This piece of code also takes advantage of the fact that Windows filenames aren't case-sensitive. However, Unix filenames are.

Sorting out linebreak confusion isn't only a problem in your code that reads and writes files but in your source code as well. If you have multiple people working on a project, make sure all developers configure their editors to use the same kind of linebreaks.

Once you've opened a file, PHP gives you many tools to process its data. In keeping with PHP's C-like I/O interface, the two basic functions to read data from a file are fread( ) , which reads a specified number of bytes, and fgets( ), which reads a line at a time (up to a specified number of bytes.) This code handles lines up to 256 bytes long:

$fh = fopen('orders.txt','r') or die($php_errormsg);
while (! feof($fh)) {
    $s = fgets($fh,256);
    process_order($s);
}
fclose($fh) or die($php_errormsg);

If orders.txt has a 300-byte line, fgets( ) returns only the first 256 bytes. The next fgets( ) returns the next 44 bytes and stops when it finds the newline. The next fgets( ) moves to the next line of the file. Examples in this chapter generally give fgets( ) a second argument of 1048576: 1 MB. This is longer than lines in most text files, but the presence of such an outlandish number should serve as a reminder to consider your maximum expected line length when using fgets().
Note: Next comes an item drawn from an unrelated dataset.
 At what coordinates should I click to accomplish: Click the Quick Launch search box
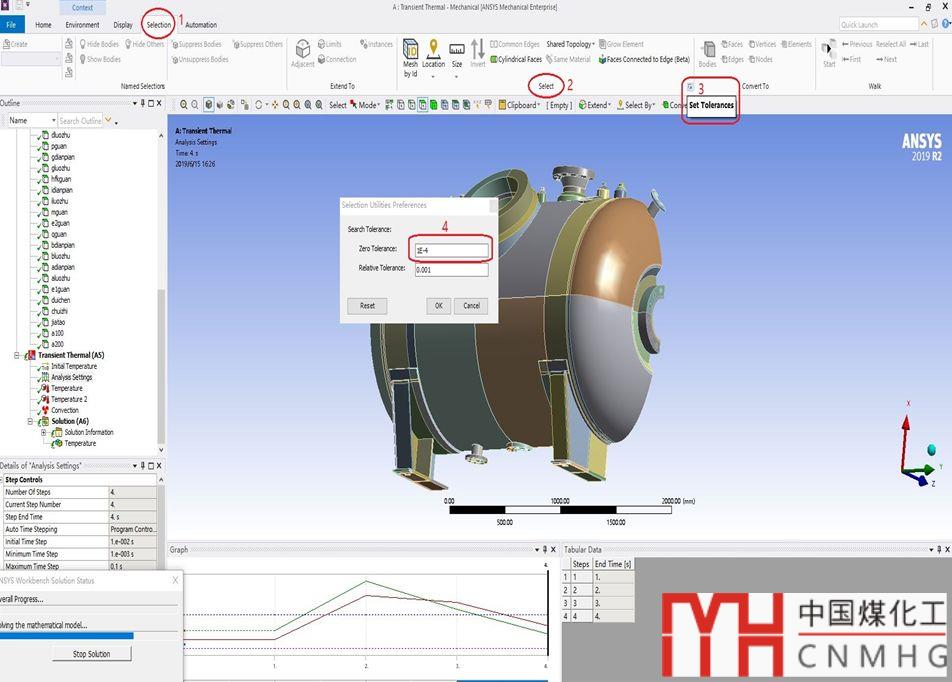[878, 24]
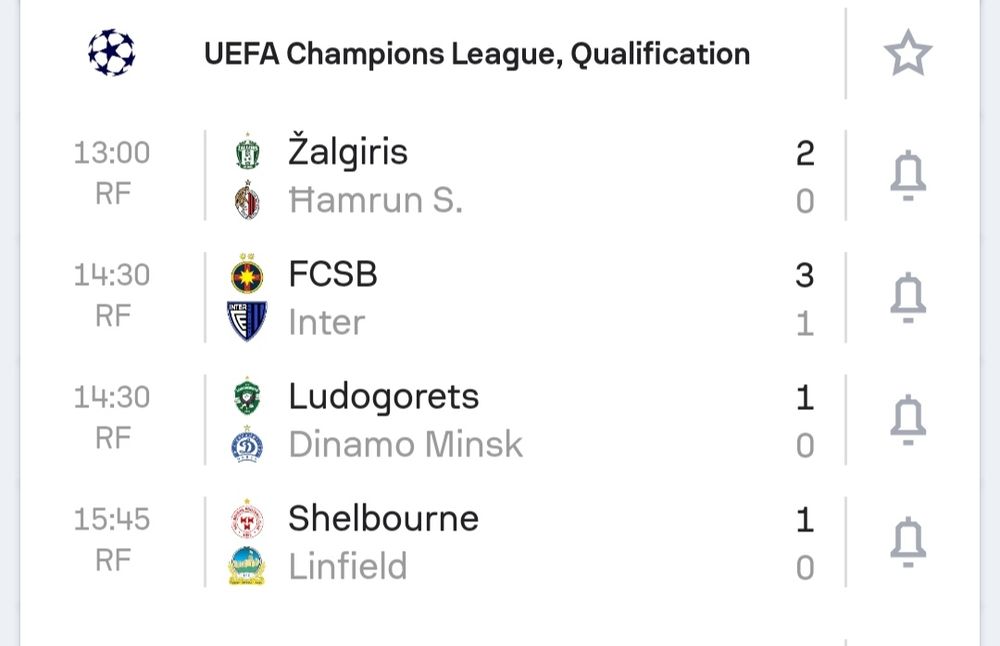Select the Dinamo Minsk team name

coord(405,445)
Many operations on file contents, such as picking a line at random (see Section 18.11) are conceptually simpler (and require less code) if the entire file is read into a string or array. Section 18.6 provides a method for reading a file into a string, and the file( ) function puts each line of a file into an array. The tradeoff for simplicity, however, is memory consumption. This can be especially harmful when you are using PHP as a server module. Generally, when a process (such as a web server process with PHP embedded in it) allocates memory (as PHP does to read an entire file into a string or array), it can't return that memory to the operating system until it dies. This means that calling file( ) on a 1 MB file from PHP running as an Apache module increases the size of that Apache process by 1 MB until the process dies. Repeated a few times, this decreases server efficiency. There are certainly good reasons for processing an entire file at once, but be conscious of the memory-use implications when you do.

Section 18.21 through Section 18.24 deal with running other programs from within a PHP program. Some program-execution operators or functions offer ways to run a program and read its output all at once (backticks) or read its last line of output (system( )). PHP can use pipes to run a program, pass it input, or read its output. Because a pipe is read with standard I/O functions (fgets( ) and fread( )), you decide how you want the input and you can do other tasks between reading chunks of input. Similarly, writing to a pipe is done with fputs( ) and fwrite( ), so you can pass input to a program in arbitrary increments.

Pipes have the same permission issues as regular files. The PHP process must have execute permission on the program being opened as a pipe. If you have trouble opening a pipe, especially if PHP is running as a special web server user, make sure the user is allowed to execute the program you are opening a pipe to.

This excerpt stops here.